Deux études différentes ont été menées sur ces données. La première a analysé la distribution des galaxies dans l’espace, en particulier la façon dont la densité de matière varie sur différentes échelles de distance. La deuxième s’est plutôt portée sur l’évolution dans le temps de la distribution des galaxies, par exemple la vitesse à laquelle les amas de galaxies se sont formés. Ces méthodes différentes ont toutes les deux confirmé que l’expansion de l’Univers accélère.
L’énergie noire
L’accélération de l’expansion a été interprétée comme la présence d’une force répulsive à grande échelle capable de surmonter la force gravitationnelle qui lie les différents constituants de l’Univers. La nature de cette force reste pour l’instant mystérieuse et on lui a donné le nom d’énergie noire.
En 2003, les observations du rayonnement fossile par le satellite WMAP ont donné une mesure très précise de la composition de l’Univers : 4,6 pour cent de matière ordinaire, 23 pour cent de matière noire exotique et 73 pour cent d’énergie noire.

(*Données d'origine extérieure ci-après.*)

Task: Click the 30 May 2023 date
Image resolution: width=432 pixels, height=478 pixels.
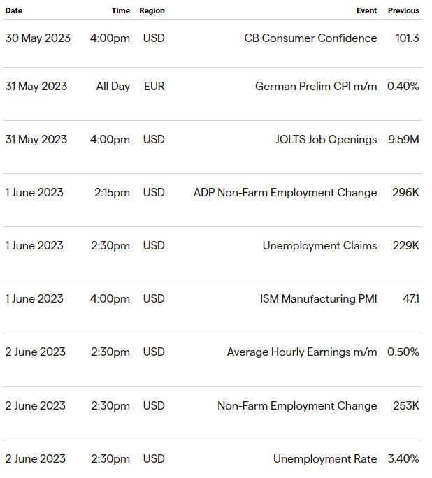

La constante cosmologique d’Einstein
L’une des explications possibles de la force répulsive qui accélère l’expansion, et qui semble privilégiée par les observations du satellite WMAP, fait appel au concept de constante cosmologique.
Au début de ce siècle, après avoir mis au point sa théorie de la relativité générale, Albert Einstein l’appliqua à l’étude de l’Univers dans son ensemble. A sa grande surprise, il réalisa que dans leur forme initiale les équations de la nouvelle théorie ne permettaient pas à l’Univers d’être statique et invariable dans le temps. Elles ne pouvaient s’accommoder que d’un Univers en expansion ou en contraction. Or, la vision d’un Univers statique était partagée par tous à cette époque.
Einstein, plutôt que d’accepter le nouveau résultat, décida donc de modifier légèrement les équations de la relativité générale en y introduisant un terme supplémentaire appelé la constante cosmologique et noté Λ. Physiquement, ce terme s’interprétait comme une nouvelle force qui tendait à faire se repousser les corps les uns les autres. Einstein régla la constante de façon à ce que cette force de répulsion contrebalance exactement la gravitation. Il obtenait ainsi un Univers statique et invariable dans le temps. Bien sûr, une dizaine d’années plus tard, les observations d’Edwin Hubble montrèrent que l’Univers n’était pas statique mais en expansion et la constante cosmologique perdit sa raison d’être.
La constante cosmologique comme énergie noire
La constante cosmologique fit un retour en force avec la découverte de l’accélération de l’expansion. En effet, cette constante pourrait influencer l’évolution de l’Univers et engendrer des comportements très divers selon sa valeur. L’un des cas les plus intéressants est celui d’une constante cosmologique légèrement supérieure à la valeur initialement utilisée par Einstein. Dans ce cas, l’Univers serait né dans le Big Bang et aurait suivi une expansion ralentie par la gravité, mais l’effet de cette dernière aurait finalement été surmonté par une force de répulsion à grande échelle et l’Univers serait entré dans une phase d’expansion accélérée.
Ce cas de figure correspond bien aux observations actuelles et le concept de constante cosmologique est donc revenu sur le devant de la scène, même s’il n’apporte guère de réponse quant à la nature physique de l’énergie noire. Les observations de WMAP ont en particulier montré que l’énergie noire s’apparentait plus à une constante cosmologique qu’à certaines autres hypothèses avancées pour expliquer l’énergie noire.